BA left itself open to buffeting
Jul 16 2009 by Peter Jackson, The Journal
BEFORE I went away on my summer holidays last month, I had an inkling all was not well with British Airways.
Maybe it’s my finely tuned economic antennae, but I always suspect that all is not well with a company when it has to ask its staff to take a pay cut.
In fact, the airline posted a record £401m annual loss in May, has cut 2,500 posts since last summer, plans a further 3,700 job losses by March next year and predicts the company’s pension deficit will exceed the £1.74bn predicted last year.
This week pilots voted to accept a 2.6% pay cut in return for BA shares and last week cabin crew offered to take a 2.6% pay cut and forgo any rise until February 2011.
It has come a long way since it was the world’s favourite airline.
The carrier has been heavily hit by the downturn and, at this week’s agm, chief executive Willie Walsh warned that the recession will be protracted and that high oil prices will be here to stay, that there will be fewer business travellers choosing premium cabins and those who do will pay less.
All of which is probably true and BA does perhaps deserve sympathy for problems not of its own making.
It is also likely that one of the biggest falls in airline revenues has come as a direct result of the severe depression hitting London and other international financial markets.
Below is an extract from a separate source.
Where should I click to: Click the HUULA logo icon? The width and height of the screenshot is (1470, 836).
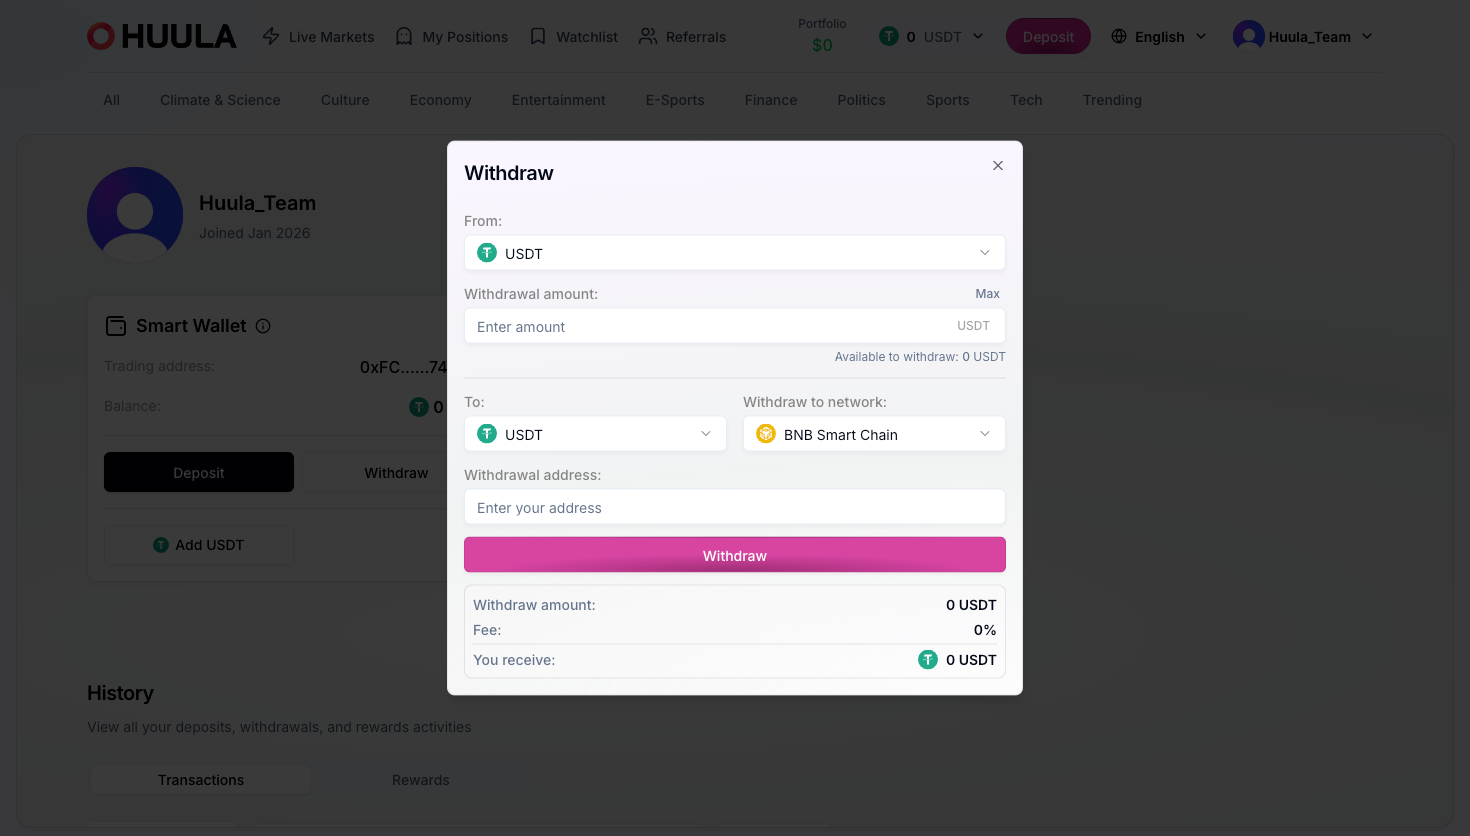coord(100,35)
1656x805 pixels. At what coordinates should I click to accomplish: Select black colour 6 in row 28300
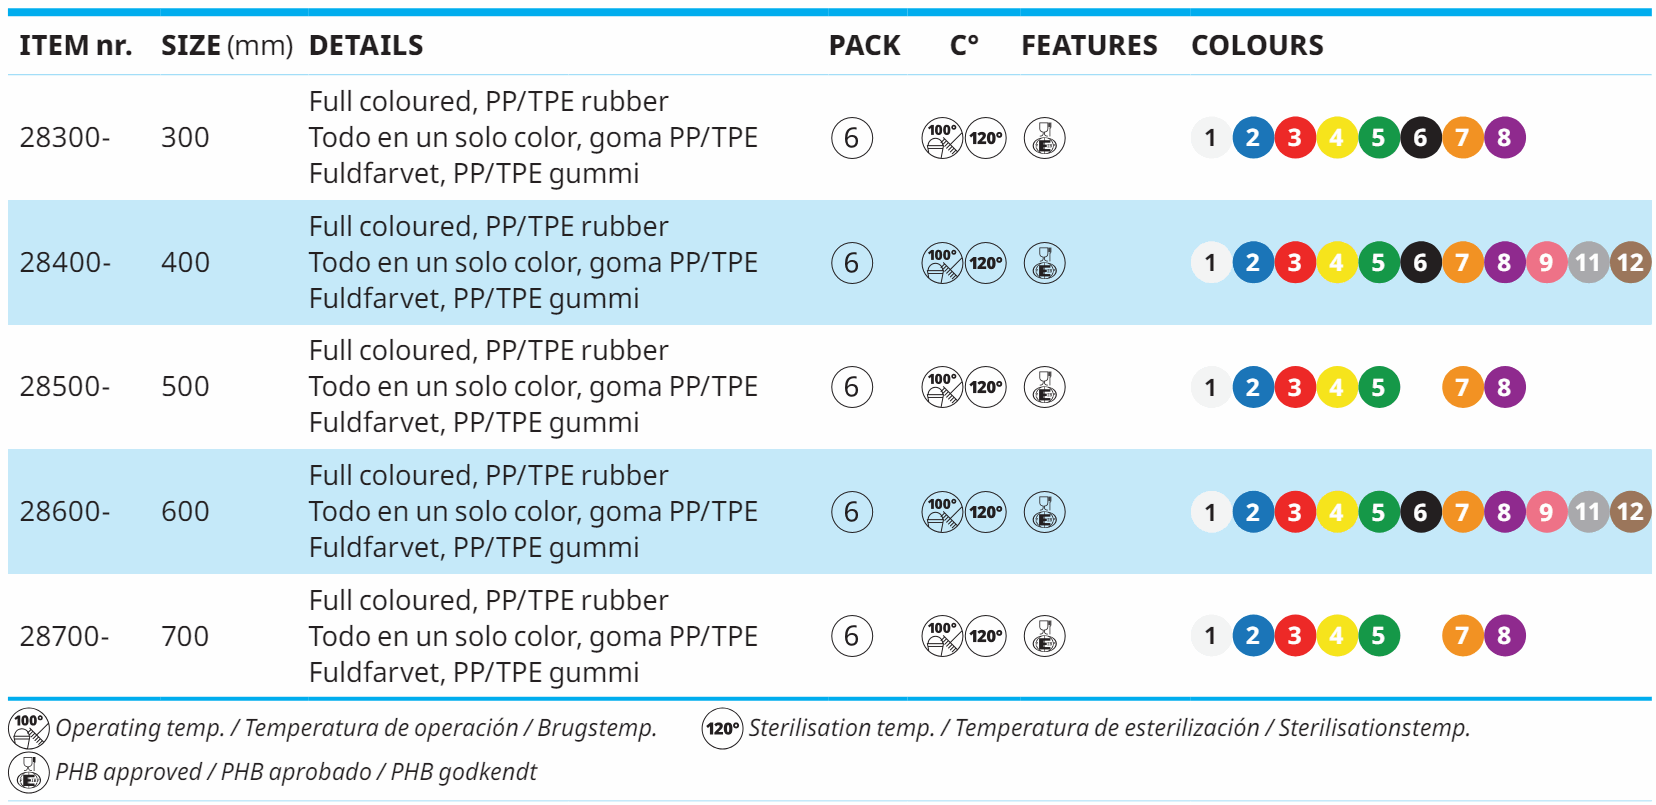1420,138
Before the credit crunch, there were thousands of high-flying, high-rolling banking, broking and other financial services executives jetting around the world, weaving their own particular brand of magic. Those days are, as Mr Walsh observes, gone and are unlikely to return in a hurry.
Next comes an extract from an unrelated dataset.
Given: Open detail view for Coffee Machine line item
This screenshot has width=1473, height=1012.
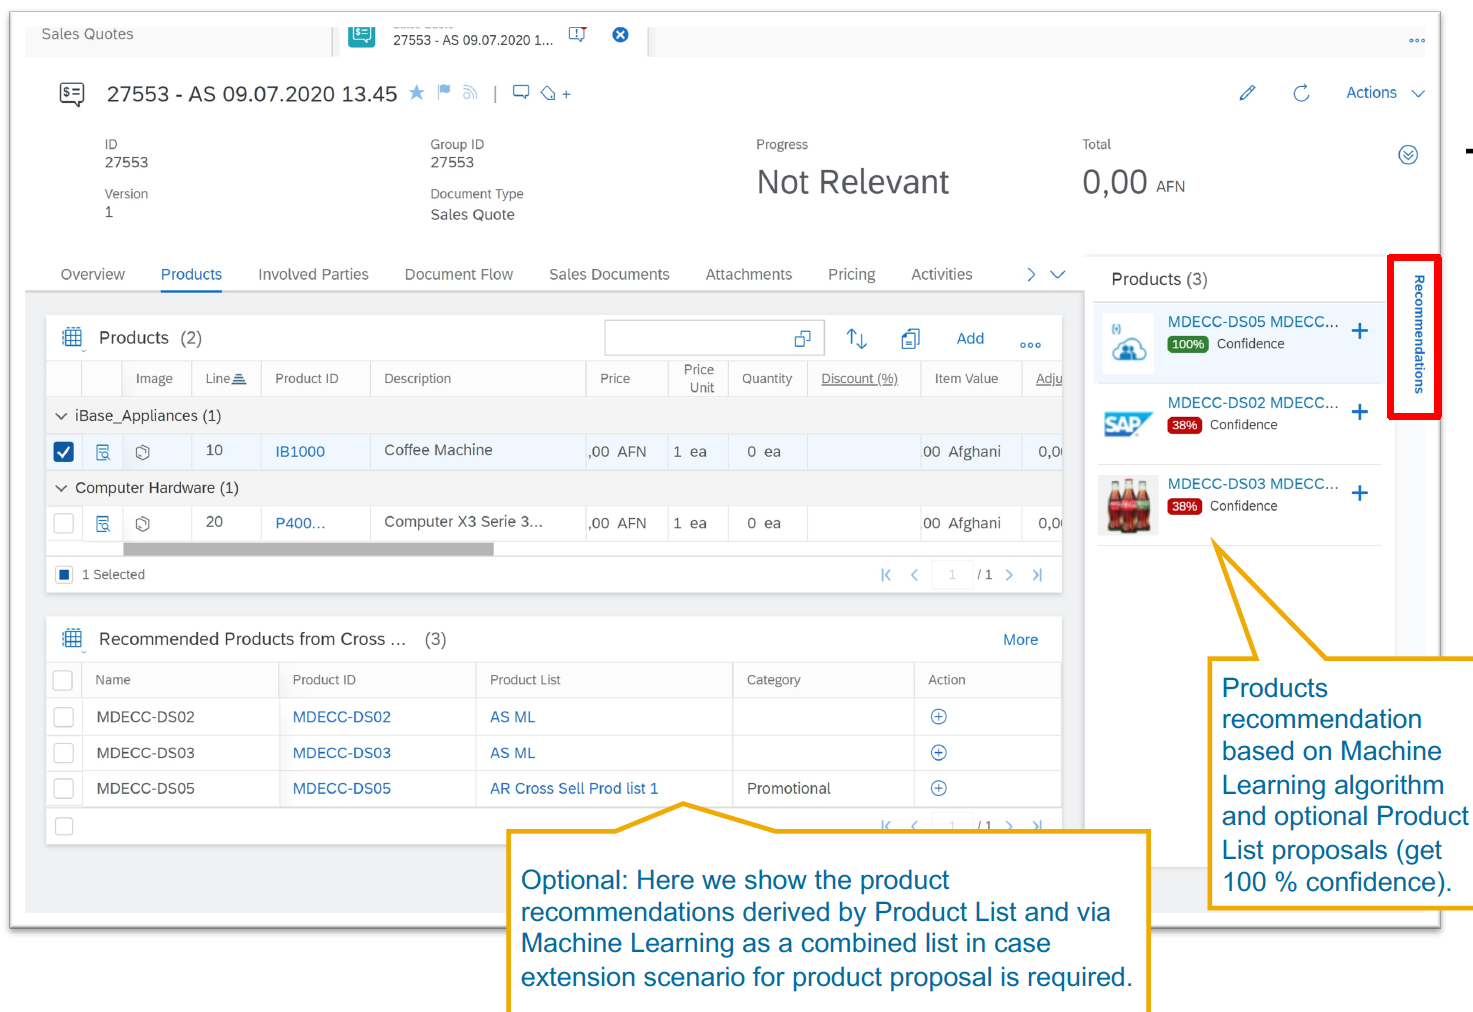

How unfortunate then that BA should have had a strategy of centring its operations on London, particularly Heathrow, discontinuing all direct overseas and internal flights from UK airports other than Heathrow and Gatwick.
It must have calculated that a grateful public would travel to London to continue to fly with BA out of Heathrow – the world’s least favourite airport.
We who live in the regions have not done so and, while we have to feel for BA’s employees, we can be allowed a certain satisfaction at seeing the company pay for neglecting us.